START Listed records
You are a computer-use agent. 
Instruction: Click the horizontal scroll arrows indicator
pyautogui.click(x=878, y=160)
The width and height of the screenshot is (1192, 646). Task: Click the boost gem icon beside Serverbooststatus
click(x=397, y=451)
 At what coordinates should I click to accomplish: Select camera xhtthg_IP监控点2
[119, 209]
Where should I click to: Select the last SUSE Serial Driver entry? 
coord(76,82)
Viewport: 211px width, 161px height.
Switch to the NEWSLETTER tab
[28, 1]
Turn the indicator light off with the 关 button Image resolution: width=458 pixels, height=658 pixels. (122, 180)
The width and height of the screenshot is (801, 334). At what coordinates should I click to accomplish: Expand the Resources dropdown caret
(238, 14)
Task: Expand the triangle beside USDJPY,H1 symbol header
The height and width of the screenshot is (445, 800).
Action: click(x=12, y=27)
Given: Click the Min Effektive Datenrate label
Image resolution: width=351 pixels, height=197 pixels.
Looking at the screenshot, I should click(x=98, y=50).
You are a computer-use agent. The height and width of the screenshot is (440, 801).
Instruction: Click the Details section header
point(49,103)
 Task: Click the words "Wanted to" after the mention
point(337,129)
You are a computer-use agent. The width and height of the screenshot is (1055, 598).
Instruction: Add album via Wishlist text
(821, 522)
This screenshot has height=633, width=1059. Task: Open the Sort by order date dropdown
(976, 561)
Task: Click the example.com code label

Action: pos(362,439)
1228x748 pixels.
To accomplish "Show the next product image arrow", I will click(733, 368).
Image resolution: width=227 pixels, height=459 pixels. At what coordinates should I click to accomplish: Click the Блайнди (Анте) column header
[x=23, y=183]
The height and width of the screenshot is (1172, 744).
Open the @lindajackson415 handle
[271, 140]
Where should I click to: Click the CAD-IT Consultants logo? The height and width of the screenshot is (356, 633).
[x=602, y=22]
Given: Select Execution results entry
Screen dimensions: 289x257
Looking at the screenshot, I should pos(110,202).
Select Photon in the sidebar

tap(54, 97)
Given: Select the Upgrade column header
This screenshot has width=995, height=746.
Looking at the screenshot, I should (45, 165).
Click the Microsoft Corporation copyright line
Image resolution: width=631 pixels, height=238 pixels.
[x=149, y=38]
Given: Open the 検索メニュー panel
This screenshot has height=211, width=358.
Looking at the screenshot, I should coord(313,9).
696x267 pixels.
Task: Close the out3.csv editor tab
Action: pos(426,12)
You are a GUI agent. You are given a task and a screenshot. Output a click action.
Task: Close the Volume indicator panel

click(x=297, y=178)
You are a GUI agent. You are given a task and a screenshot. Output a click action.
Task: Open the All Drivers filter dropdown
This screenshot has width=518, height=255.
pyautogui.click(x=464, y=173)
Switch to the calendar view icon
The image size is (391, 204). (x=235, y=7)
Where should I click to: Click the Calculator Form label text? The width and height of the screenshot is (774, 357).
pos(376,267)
END Listed records
> [Objective]:
Copy out the listing above line for line, without any changes.

> [The output]:
You are a computer-use agent. 
Instruction: Click the horizontal scroll arrows indicator
pyautogui.click(x=878, y=160)
The width and height of the screenshot is (1192, 646). Task: Click the boost gem icon beside Serverbooststatus
click(x=397, y=451)
 At what coordinates should I click to accomplish: Select camera xhtthg_IP监控点2
[119, 209]
Where should I click to: Select the last SUSE Serial Driver entry? 
coord(76,82)
Viewport: 211px width, 161px height.
Switch to the NEWSLETTER tab
[28, 1]
Turn the indicator light off with the 关 button Image resolution: width=458 pixels, height=658 pixels. (122, 180)
The width and height of the screenshot is (801, 334). At what coordinates should I click to accomplish: Expand the Resources dropdown caret
(238, 14)
Task: Expand the triangle beside USDJPY,H1 symbol header
The height and width of the screenshot is (445, 800).
Action: click(x=12, y=27)
Given: Click the Min Effektive Datenrate label
Image resolution: width=351 pixels, height=197 pixels.
Looking at the screenshot, I should click(x=98, y=50).
You are a computer-use agent. The height and width of the screenshot is (440, 801).
Instruction: Click the Details section header
point(49,103)
 Task: Click the words "Wanted to" after the mention
point(337,129)
You are a computer-use agent. The width and height of the screenshot is (1055, 598).
Instruction: Add album via Wishlist text
(821, 522)
This screenshot has height=633, width=1059. Task: Open the Sort by order date dropdown
(976, 561)
Task: Click the example.com code label

Action: pos(362,439)
1228x748 pixels.
To accomplish "Show the next product image arrow", I will click(733, 368).
Image resolution: width=227 pixels, height=459 pixels. At what coordinates should I click to accomplish: Click the Блайнди (Анте) column header
[x=23, y=183]
The height and width of the screenshot is (1172, 744).
Open the @lindajackson415 handle
[271, 140]
Where should I click to: Click the CAD-IT Consultants logo? The height and width of the screenshot is (356, 633).
[x=602, y=22]
Given: Select Execution results entry
Screen dimensions: 289x257
Looking at the screenshot, I should pos(110,202).
Select Photon in the sidebar

tap(54, 97)
Given: Select the Upgrade column header
This screenshot has width=995, height=746.
Looking at the screenshot, I should (45, 165).
Click the Microsoft Corporation copyright line
Image resolution: width=631 pixels, height=238 pixels.
[x=149, y=38]
Given: Open the 検索メニュー panel
This screenshot has height=211, width=358.
Looking at the screenshot, I should coord(313,9).
696x267 pixels.
Task: Close the out3.csv editor tab
Action: pos(426,12)
You are a GUI agent. You are given a task and a screenshot. Output a click action.
Task: Close the Volume indicator panel

click(x=297, y=178)
You are a GUI agent. You are given a task and a screenshot. Output a click action.
Task: Open the All Drivers filter dropdown
This screenshot has width=518, height=255.
pyautogui.click(x=464, y=173)
Switch to the calendar view icon
The image size is (391, 204). (x=235, y=7)
Where should I click to: Click the Calculator Form label text? The width and height of the screenshot is (774, 357).
pos(376,267)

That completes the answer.